C'est que tout est encore analysé en terme de production et non de reproduction. Les mesures envisagées par l'État sont uniquement perçues sous l'angle de la rationalité économique (abaisser le coût du travail, intégrer l'étudiant dans la vie active et l'activité productive, maintenir la hiérarchie du travail et des salaires, etc.)

Il est vrai qu'aussi bien au printemps 94 que pendant cet hiver 95, on retrouve les iut à l'origine des mouvements de protestation. En effet, ces instituts d'études supérieures courtes (2 ans), par leur articulation scolarité-professionnalité spécifiques et leur statut hiérarchique intermédiaire constituent aujourd'hui le niveau minimum d'employabilité des jeunes qualifiés.

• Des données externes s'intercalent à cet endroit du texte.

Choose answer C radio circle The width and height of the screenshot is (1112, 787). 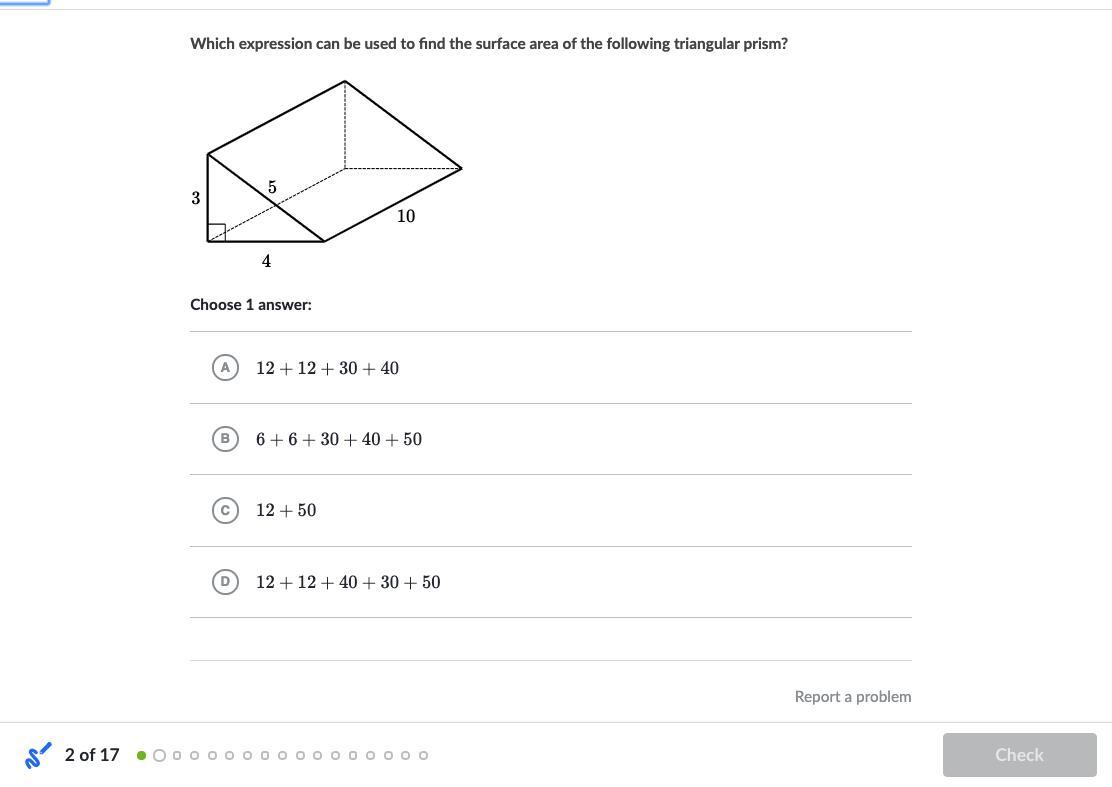point(225,510)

Par les mesures de 94 (paiement au smic mais en échange prise en charge de leur formation en entreprise) et de 95 (limitation des possibilités de poursuivre des études au delà des 2 ans prévus), État entendait sélectionner et hiérarchiser clairement les différents niveaux de diplômes et de qualifications, afin de remédier aux impasses d'une massification toujours plus importante du système scolaire. Il s'agissait donc de fixer des limites à l'ascenseur social dans un contexte de double crise de l'emploi et de dévalorisation des diplômes.

Mais en rester là signifierait que le problème de l'écart croissant entre nombre de diplômes et besoin de main d'œuvre est essentiellement un problème d'adaptation soit à une crise conjoncturelle de l'emploi, soit aux nouvelles formes de travail qualifié exigées sur la marché donc, plus généralement, un problème d'adaptation de l'école au monde du travail.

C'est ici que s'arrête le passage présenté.